Por
Eliana Maria (Ir. Gabriela,
Obl. OSB)
Mensagem do Papa Francisco para a Quaresma de 2015
‘Amados
irmãos e irmãs,
Tempo
de renovação para a Igreja, para as comunidades e para cada um dos fiéis, a Quaresma é sobretudo um ‘tempo favorável’ de graça (cf. 2 Cor 6, 2). Deus nada nos pede, que
antes não no-lo tenha dado : ‘Nós amamos,
porque Ele nos amou primeiro’ (1 Jo 4, 19). Ele não nos olha com
indiferença; pelo contrário, tem a peito cada um de nós, conhece-nos pelo nome,
cuida de nós e vai à nossa procura, quando O deixamos. Interessa-Se por cada um
de nós; o seu amor impede-Lhe de ficar indiferente perante aquilo que nos
acontece. Coisa diversa se passa connosco! Quando estamos bem e comodamente
instalados, esquecemo-nos certamente dos outros (isto, Deus Pai nunca o faz!),
não nos interessam os seus problemas, nem as tribulações e injustiças que
sofrem; e, assim, o nosso coração cai na indiferença : encontrando-me
relativamente bem e confortável, esqueço-me dos que não estão bem! Hoje, esta
atitude egoísta de indiferença atingiu uma dimensão mundial tal que podemos
falar de uma globalização da indiferença. Trata-se de um mal-estar que temos
obrigação, como cristãos, de enfrentar.
Quando
o povo de Deus se converte ao seu amor, encontra resposta para as questões que
a história continuamente nos coloca. E um dos desafios mais urgentes, sobre o
qual me quero deter nesta Mensagem, é o da globalização da indiferença.
Dado
que a indiferença para com o próximo e para com Deus é uma tentação real também
para nós, cristãos, temos necessidade de ouvir, em cada Quaresma, o brado dos
profetas que levantam a voz para nos despertar.
A Deus
não Lhe é indiferente o mundo, mas ama-o até ao ponto de entregar o seu Filho
pela salvação de todo o homem. Na encarnação, na vida terrena, na morte e
ressurreição do Filho de Deus, abre-se definitivamente a porta entre Deus e o
homem, entre o Céu e a terra. E a Igreja é como a mão que mantém aberta esta
porta, por meio da proclamação da Palavra, da celebração dos Sacramentos, do
testemunho da fé que se torna eficaz pelo amor (cf. Gl 5, 6). O mundo, porém,
tende a fechar-se em si mesmo e a fechar a referida porta através da qual Deus
entra no mundo e o mundo n'Ele. Sendo assim, a mão, que é a Igreja, não deve
jamais surpreender-se, se se vir rejeitada, esmagada e ferida.
Por
isso, o povo de Deus tem necessidade de renovação, para não cair na indiferença
nem se fechar em si mesmo. Tendo em vista esta renovação, gostaria de vos
propor três textos para a vossa meditação.
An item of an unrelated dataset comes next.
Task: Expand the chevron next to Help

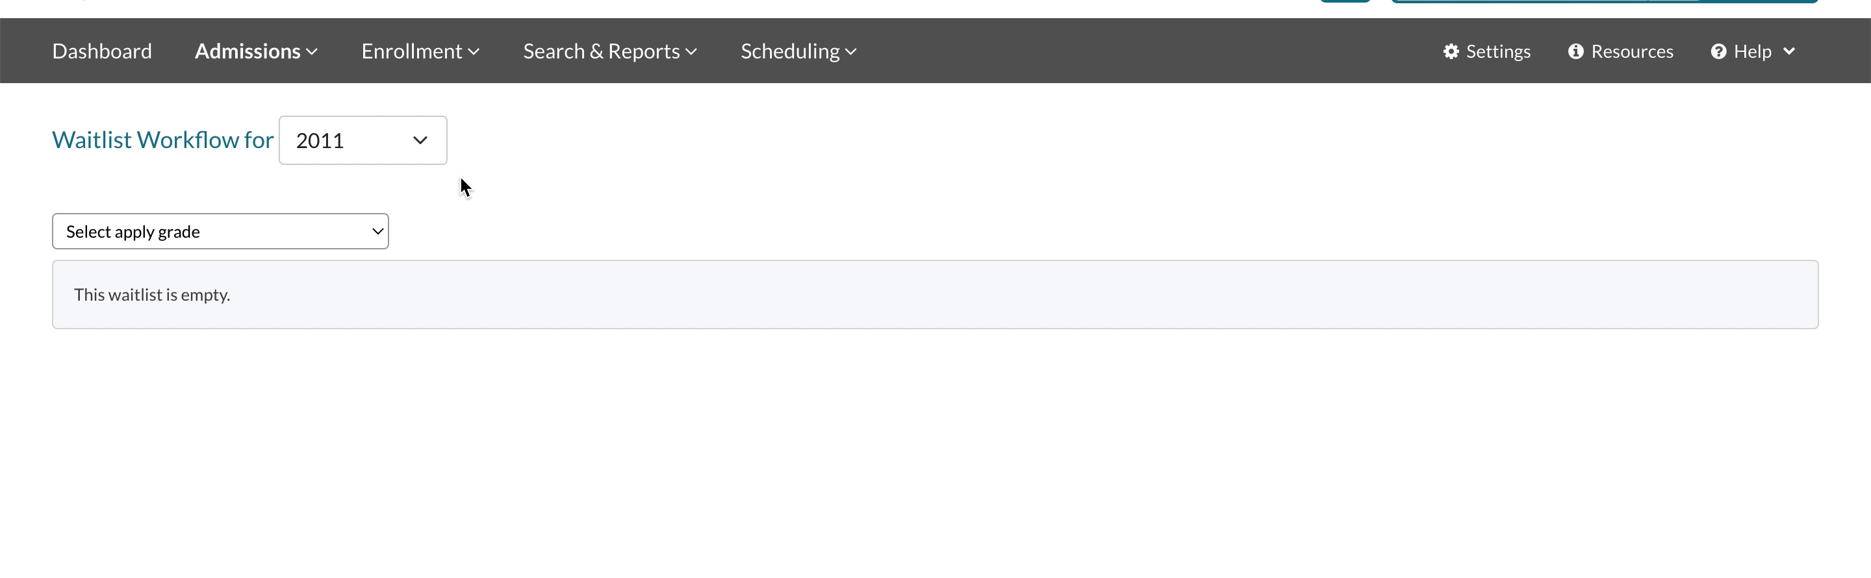Action: pos(1789,52)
1. ‘Se um membro sofre, com ele sofrem todos os membros’
(1 Cor 12, 26) : A Igreja.
Com
o seu ensinamento e sobretudo com o seu testemunho, a Igreja oferece-nos o amor
de Deus, que rompe esta reclusão mortal em nós mesmos que é a indiferença. Mas,
só se pode testemunhar algo que antes experimentámos. O cristão é aquele que
permite a Deus revesti-lo da sua bondade e misericórdia, revesti-lo de Cristo
para se tornar, como Ele, servo de Deus e dos homens. Bem no-lo recorda a
liturgia de Quinta-feira Santa com o rito do lava-pés. Pedro não queria que
Jesus lhe lavasse os pés, mas depois compreendeu que Jesus não pretendia apenas
exemplificar como devemos lavar os pés uns aos outros; este serviço, só o pode
fazer quem, primeiro, se deixou lavar os pés por Cristo. Só essa pessoa ‘tem a haver com Ele’ (cf. Jo 13, 8),
podendo assim servir o homem.
A
Quaresma é um tempo propício para nos deixarmos servir por Cristo e, deste
modo, tornarmo-nos como Ele. Verifica-se isto quando ouvimos a Palavra de Deus
e recebemos os sacramentos, nomeadamente a Eucaristia. Nesta, tornamo-nos
naquilo que recebemos : o corpo de Cristo. Neste corpo, não encontra lugar a tal
indiferença que, com tanta frequência, parece apoderar-se dos nossos corações;
porque, quem é de Cristo, pertence a um único corpo e, n'Ele, um não olha com
indiferença o outro. ‘Assim, se um membro
sofre, com ele sofrem todos os membros; se um membro é honrado, todos os
membros participam da sua alegria’ (1 Cor 12, 26).
A
Igreja é communio sanctorum,
não só porque, nela, tomam parte os Santos mas também porque é comunhão de
coisas santas : o amor de Deus, que nos foi revelado em Cristo, e todos os seus
dons; e, entre estes, há que incluir também a resposta de quantos se deixam
alcançar por tal amor. Nesta comunhão dos Santos e nesta participação nas
coisas santas, aquilo que cada um possui, não o reserva só para si, mas tudo é
para todos. E, dado que estamos interligados em Deus, podemos fazer algo mesmo
pelos que estão longe, por aqueles que não poderíamos jamais, com as nossas
simples forças, alcançar : rezamos com eles e por eles a Deus, para que todos
nos abramos à sua obra de salvação.
2. ‘Onde está o teu irmão?’ (Gn 4, 9) : As paróquias e as
comunidades
Tudo
o que se disse a propósito da Igreja universal é necessário agora traduzi-lo na
vida das paróquias e comunidades. Nestas realidades eclesiais, consegue-se
porventura experimentar que fazemos parte de um único corpo? Um corpo que,
simultaneamente, recebe e partilha aquilo que Deus nos quer dar? Um corpo que
conhece e cuida dos seus membros mais frágeis, pobres e pequeninos? Ou
refugiamo-nos num amor universal pronto a comprometer-se lá longe no mundo, mas
que esquece o Lázaro sentado à sua porta fechada (cf. Lc 16, 19-31)?
Para
receber e fazer frutificar plenamente aquilo que Deus nos dá, deve-se
ultrapassar as fronteiras da Igreja visível em duas direcções.
Em
primeiro lugar, unindo-nos à Igreja do Céu na oração. Quando a Igreja terrena
reza, instaura-se reciprocamente uma comunhão de serviços e bens que chega até
à presença de Deus. Juntamente com os Santos, que encontraram a sua plenitude
em Deus, fazemos parte daquela comunhão onde a indiferença é vencida pelo amor.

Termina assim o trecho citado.